Before the meeting in April, a parents group had formed with concerns about various aspects of the gifted and talented services, including what they called poor communication; a lack of consistency in services being offered district-wide; and problems with identification of gifted and talented students.
During Monday’s School Board meeting, gifted and talented staff — Sarah Scott-Cipos, district gifted and talented coordinator, and Jerry Burkhart, gifted math specialist — updated the board on a number of developments.
Scott-Cipos said this year all “cluster teachers” attended fall math enrichment workshops. (Cluster teachers are those trained to teach gifted and talented students in addition to the regular curriculum.) Teachers were provided with tools and strategies to implement math curriculum that Burkhart and Scott-Cipos have been developing themselves to better challenge gifted students.
“This is different than what we’ve done in years past when cluster meetings were optional,” Scott-Cipos said.
Four more sessions are planned this school year, said Burkhart, who has gone from .8 time to full-time. Burkhart now teaches three sixth-grade math classes in the mornings and spends the afternoons working directly with teachers in their classrooms to help them implement the new material.
Burkhart said the new math enrichment material goes well beyond teaching concepts that students simply mimic, but rather challenges them to think critically and strategically.
“(It’s) really a lot more challenging than what’s out there,” he said.
Scott-Cipos and Burkhart also have been working to ensure the curriculum is consistent in classrooms district-wide.
Scott-Cipos said the gifted and talented web page also has been updated. (Parents complained in the spring that the site hadn’t been updated for months.) She said links to various resources for parents, as well as meeting updates and other information, are routinely posted on the page.
In the past, Amoroso said information — including whether or not a student was identified as gifted and talented and placed in a “cluster classroom” — was provided to parents by teachers and principals in each building.

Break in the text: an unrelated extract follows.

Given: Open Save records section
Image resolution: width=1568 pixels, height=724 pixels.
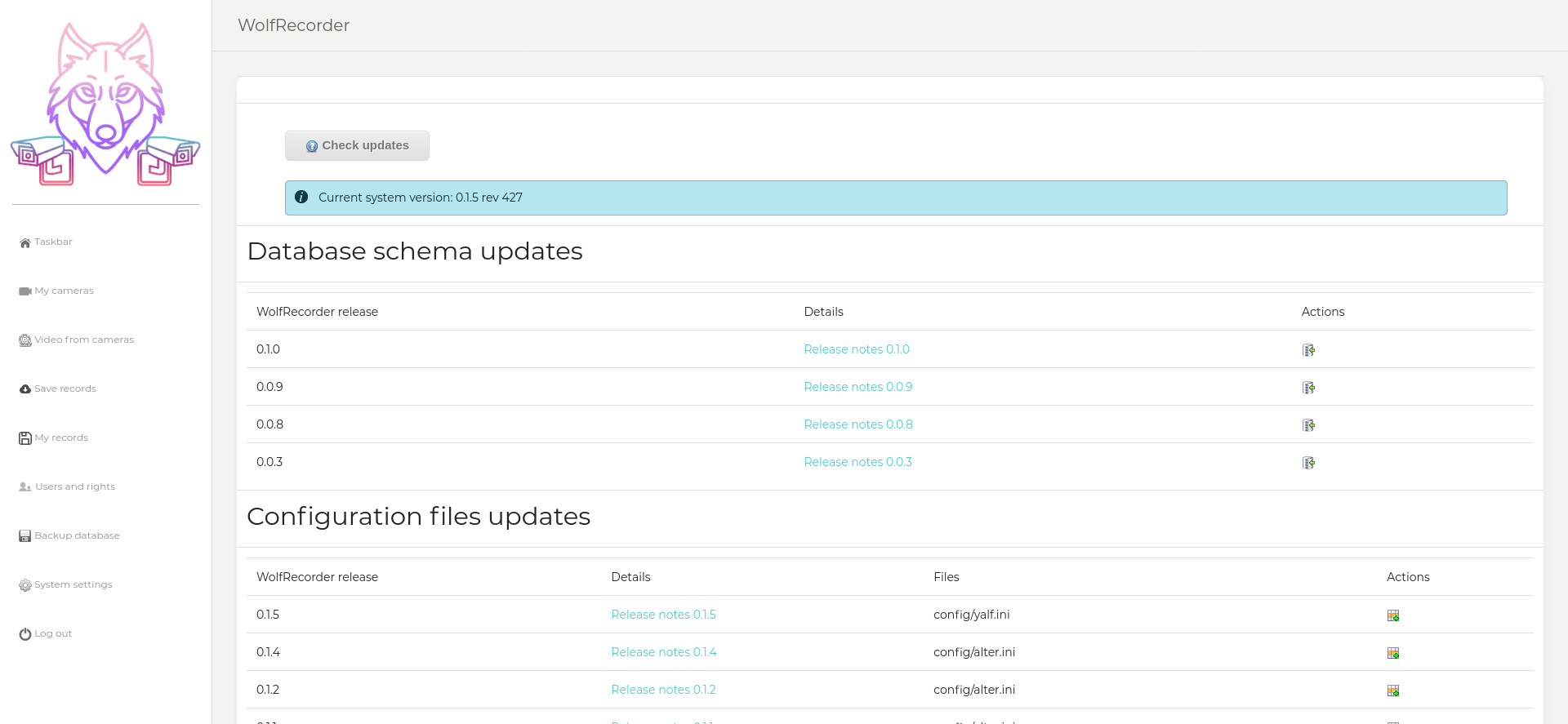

This year, to help improve communication, parents were told if their children were placed in cluster classrooms during conferences before school started.
Also, she said, the parent information portal Infinite Campus is being used to provide parents with updates on meetings and other information.
“We didn’t have a systemic way to communicate what was happening and that led to some confusion,” Amoroso said. “We want parents to feel informed of what’s happening.”
Scott-Cipos said additional parent nights also have been added in response to parent requests, which will focus on math enrichment and “gifted girls.”
On Oct. 30, Wendy Behrens, the gifted specialist with the state Department of Education, will give a presentation, “Clustering in the Regular Classroom,” to better explain the cluster model to parents.
Supt. Sheri Allen said it’s a priority to make sure principals, teachers and parents understand what curriculum is in place and what outcomes are expected.
The parent group, which has more than 100 members, has been meeting regularly. Only two parents attended Monday night’s meeting and didn’t address the board during the open forum.
Jim Wilde, the father of a sixth-grader, attended to learn about the updates to the gifted and talented program. He said he’s lucky his daughter has a “great teacher who communicates well” the curriculum and instruction in the classroom.
Leaders of the parent group, who were not in attendance, declined to comment on the record by phone or couldn’t be reached for comment by press time Monday.